Unremarkably, the loss of Palestinian life has had little impact on U.S. policy: For some, it seems not all innocent civilian lives are equal. At the same time, U.S. diplomats have apparently been asking Egypt to take in Palestinians whom Israel would drive out of Gaza.
These echoes of the 1948 nakba may only be the beginning. If Washington encourages Israel down this path, it may trigger a much wider regional conflagration. The flight or expulsion of at least a quarter-million Palestinians from Haifa, Jaffa, Tiberias, Beisan and other localities before the Israeli declaration of independence that May helped trigger the first war between the Arab states and Israel. The war and subsequent expulsion or flight of even more Palestinians later in 1948, for a total of roughly 750,000 people, then helped precipitate decades of periodic conflict.
The last time a president and his advisers allowed outrage at unimaginable loss to drive policy was after Sept. 11, when they unleashed two of the most disastrous wars in American history, which devastated two countries and resulted in the deaths of a half million or more people and brought many people around the globe to revile the United States.
We are on the brink of an equally fateful decision in Washington over which Israeli actions to condone in Gaza, one that would make the United States a full party to all that follows, whether Mr. Biden and his team realize it or not.
It is past time for the United States to cease repeating empty words about a two-state solution while providing money, weapons and diplomatic support for systematic, calculated Israeli actions that have made that solution inconceivable — as it has for roughly half a century.

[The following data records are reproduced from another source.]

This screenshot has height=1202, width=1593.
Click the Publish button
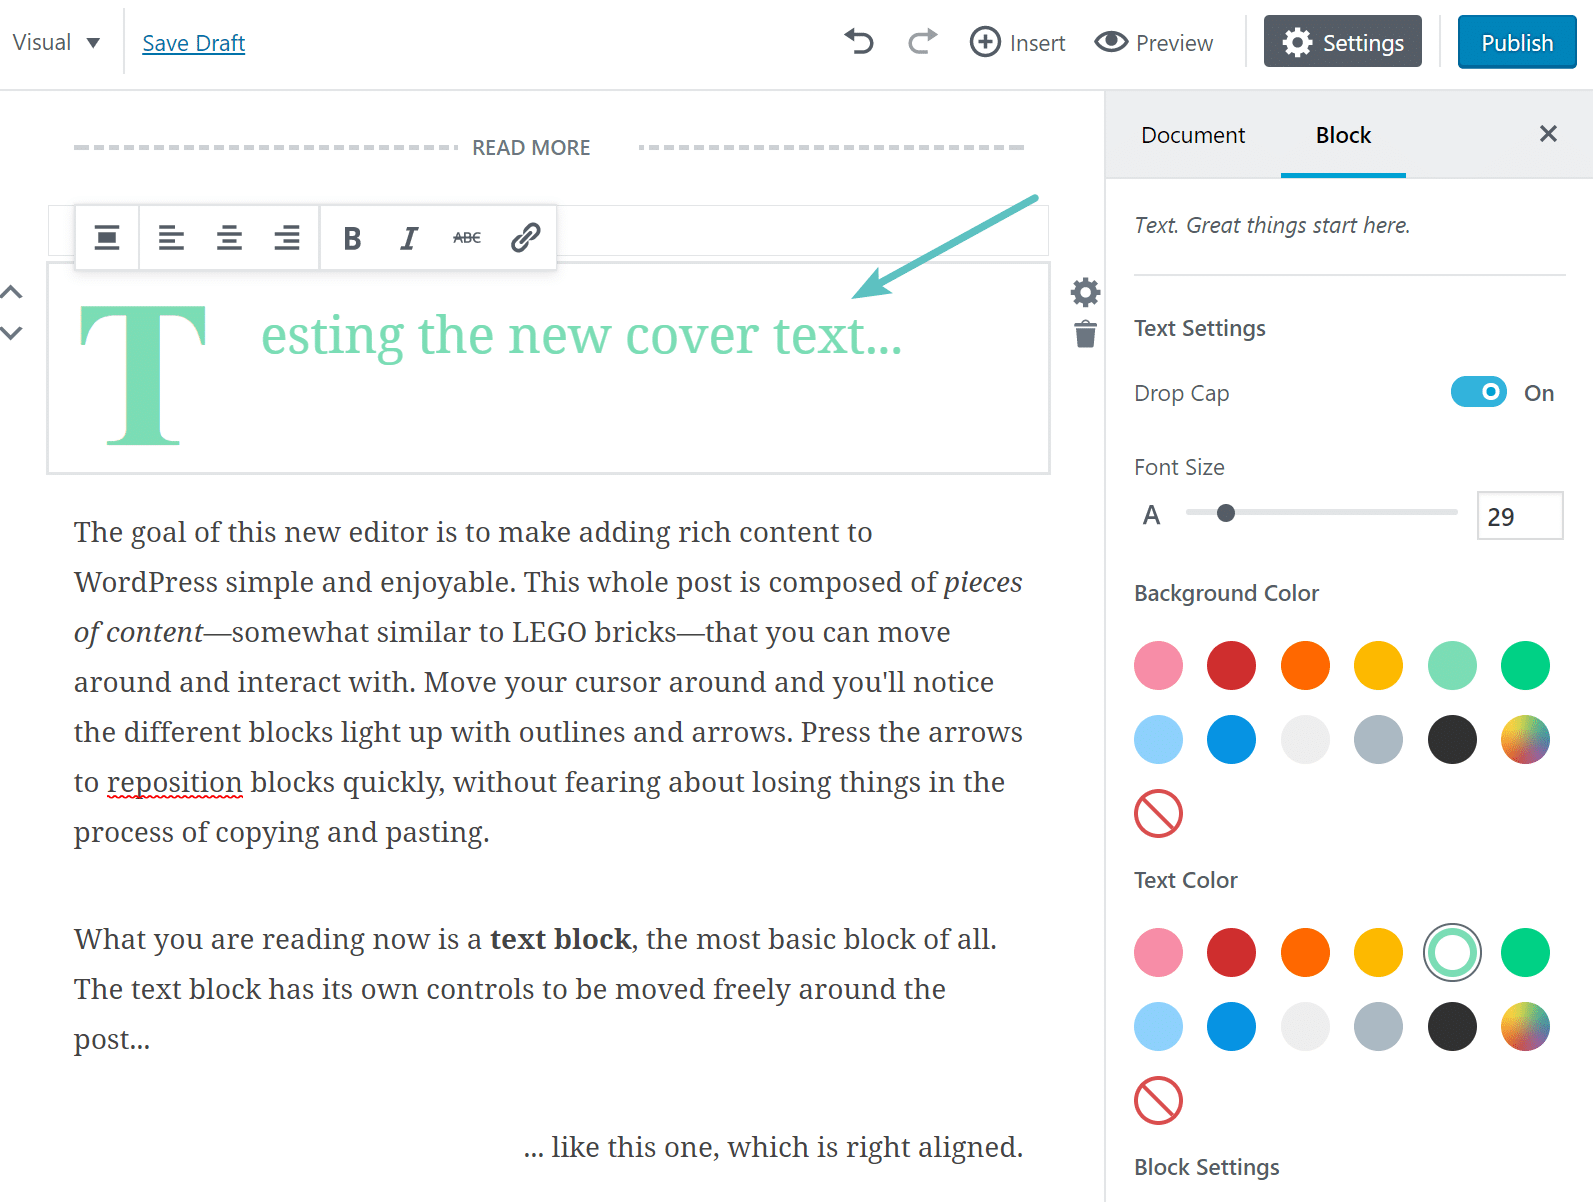click(x=1516, y=42)

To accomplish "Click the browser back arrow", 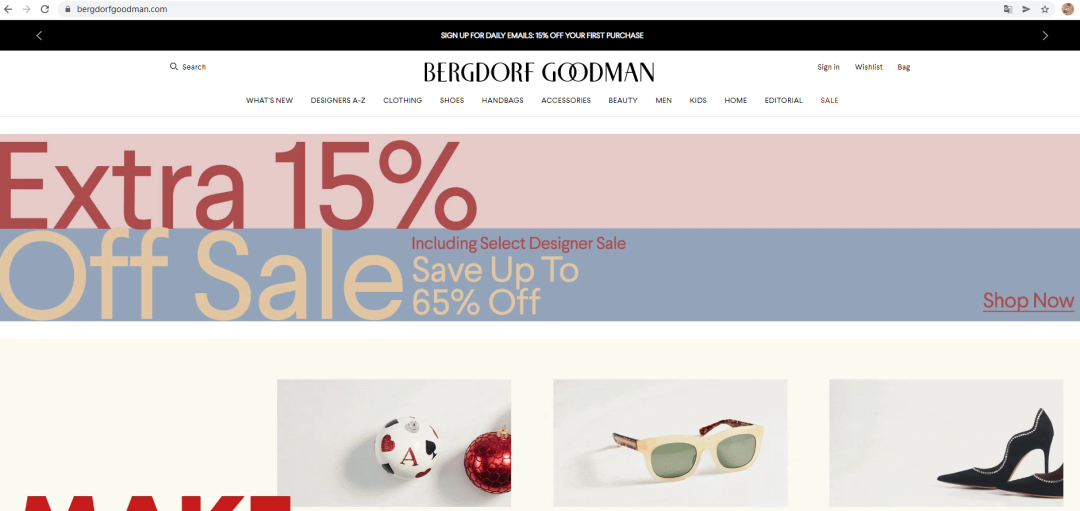I will (8, 9).
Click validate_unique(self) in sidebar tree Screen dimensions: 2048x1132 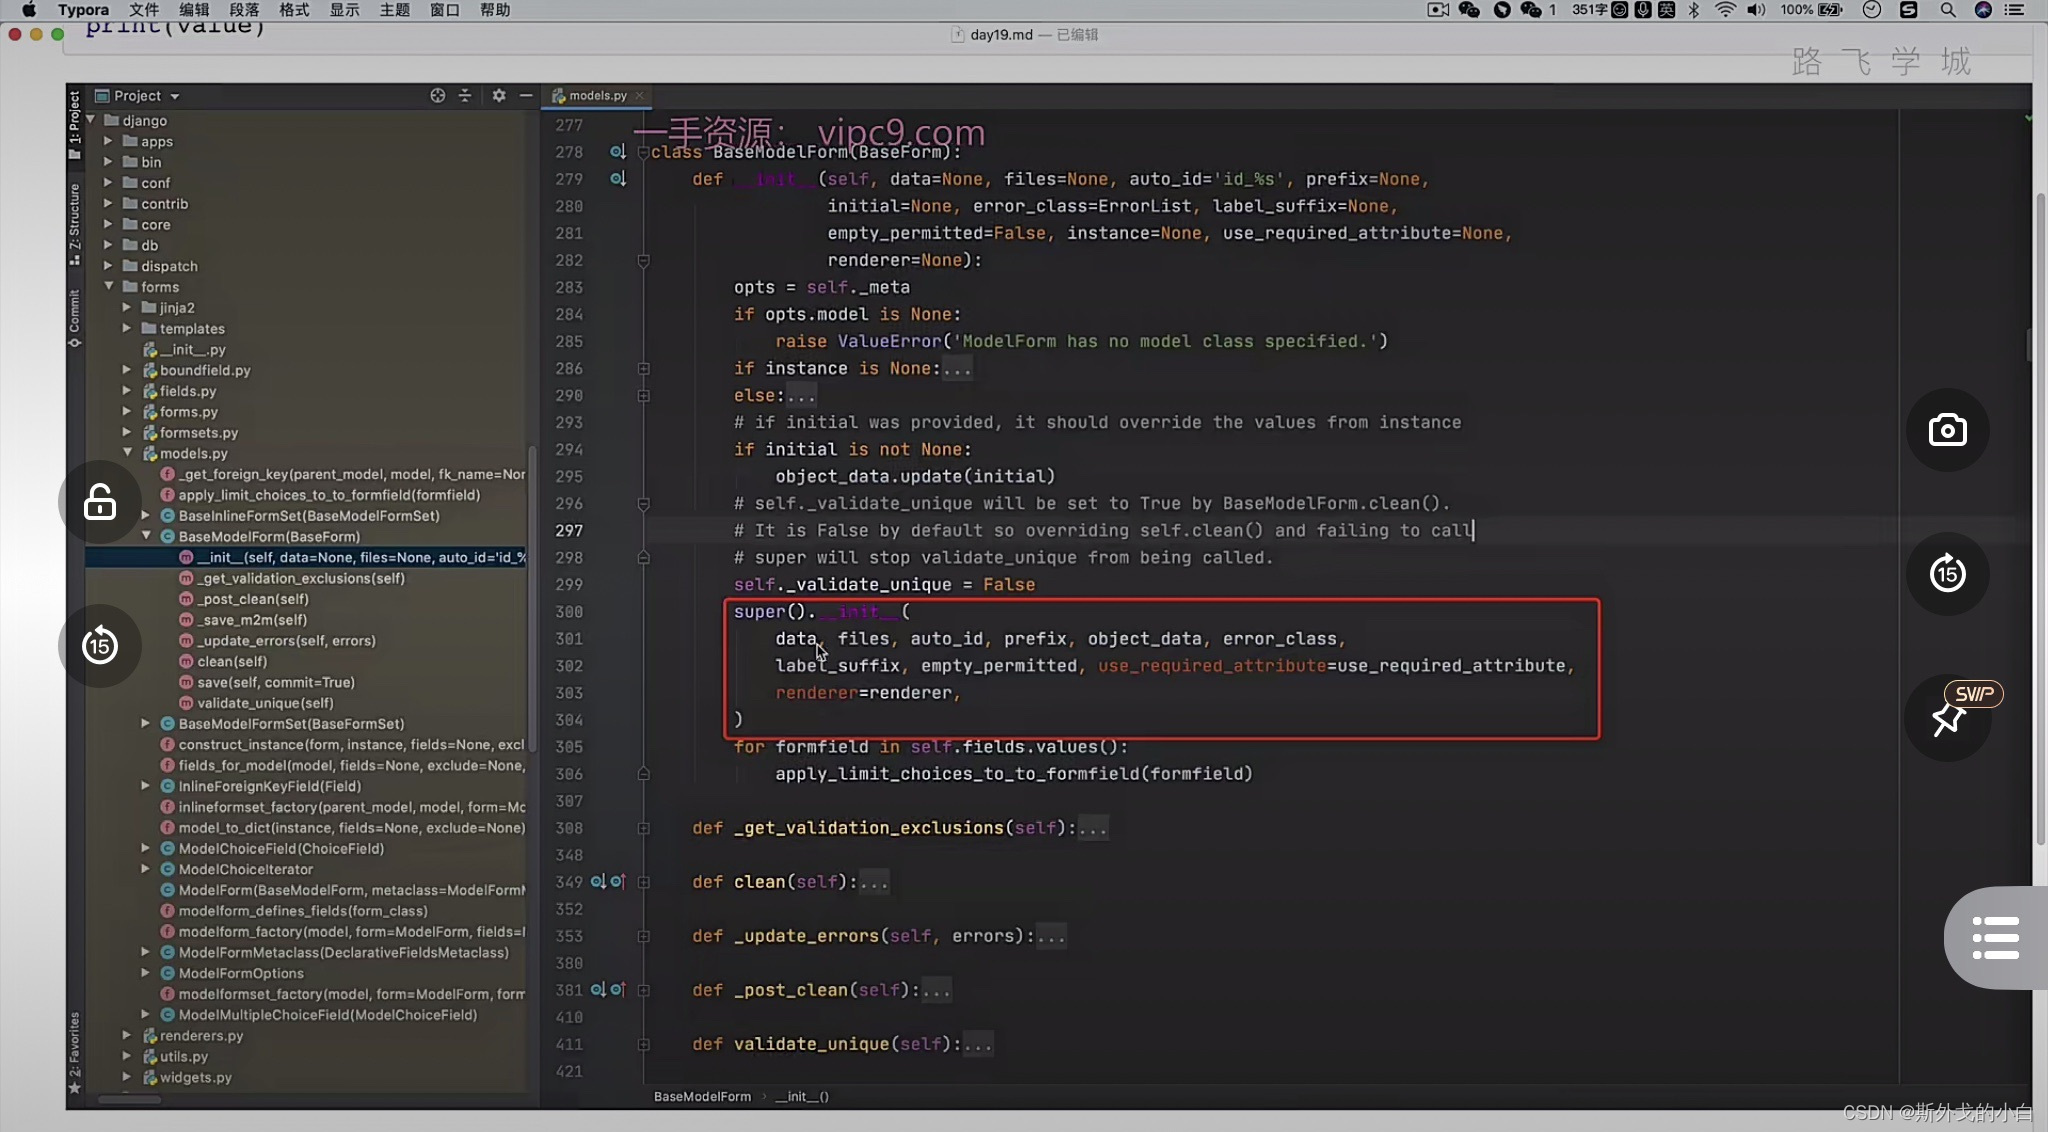click(265, 703)
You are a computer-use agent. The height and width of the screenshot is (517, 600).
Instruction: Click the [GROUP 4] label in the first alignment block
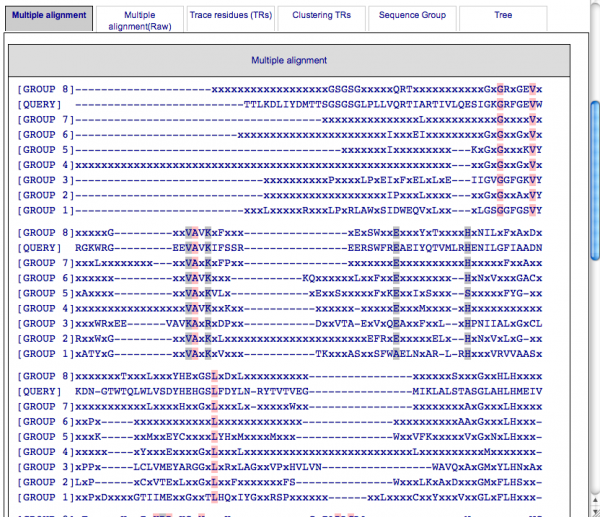point(38,165)
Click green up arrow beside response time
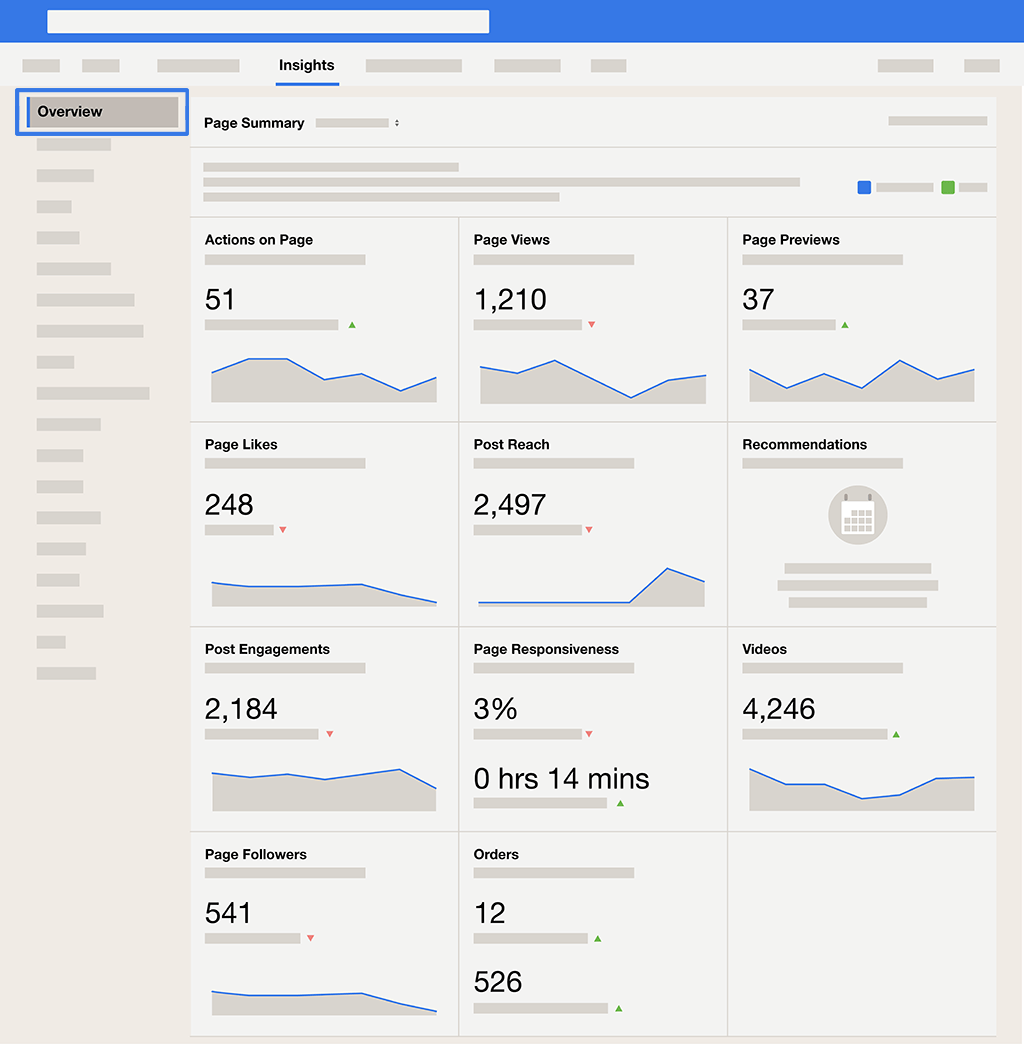The image size is (1024, 1044). [620, 804]
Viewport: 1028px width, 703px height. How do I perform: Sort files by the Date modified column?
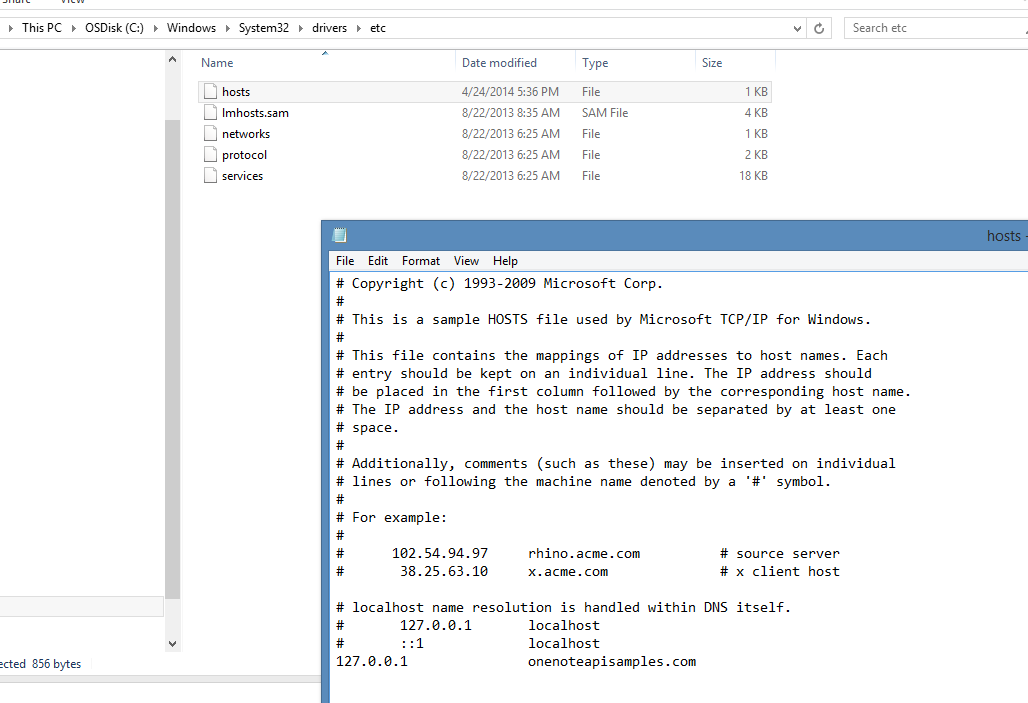[x=498, y=62]
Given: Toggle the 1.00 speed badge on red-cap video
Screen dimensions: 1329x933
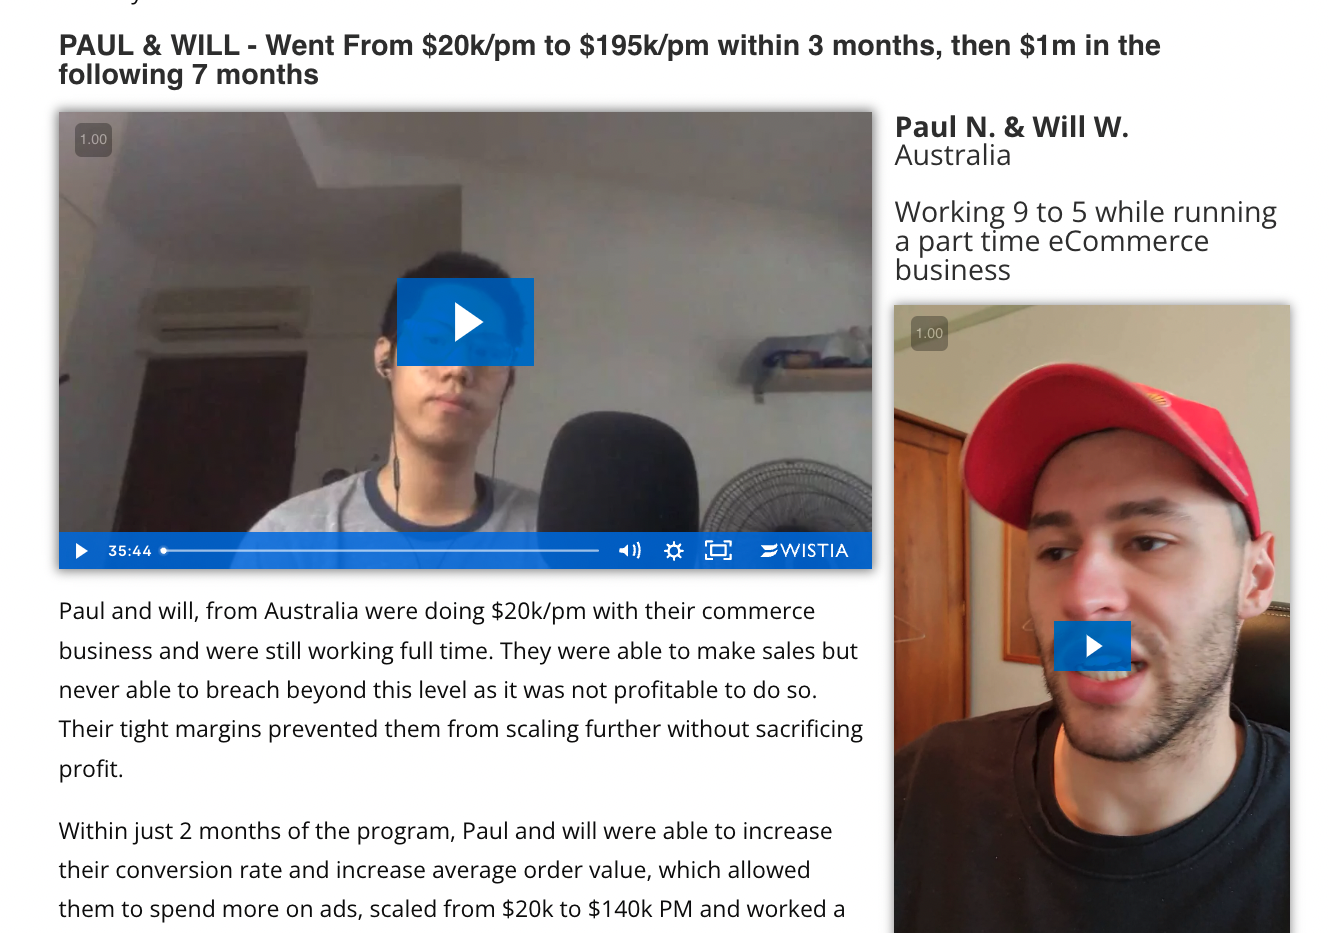Looking at the screenshot, I should 929,333.
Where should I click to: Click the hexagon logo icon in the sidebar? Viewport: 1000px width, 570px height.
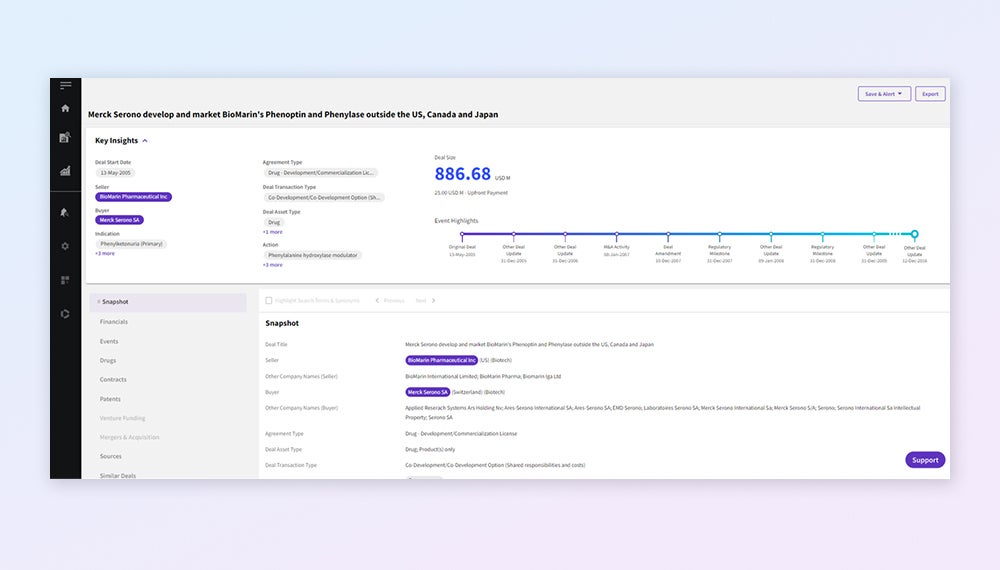tap(65, 314)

It is past time for the United States to cease meekly acquiescing to Israel’s use of violence and more violence as its reflexive response to Palestinians who have lived for 56 years under a stifling military occupation.
It is past time to accept that American efforts to monopolize a tragically misnamed peace process have helped Israel to entrench what multiple international human rights groups have defined as a system of apartheid that has produced only more war and suffering.
The only possible solution is one that ends the oppression of one people by another and guarantees absolutely equal rights and security for both peoples.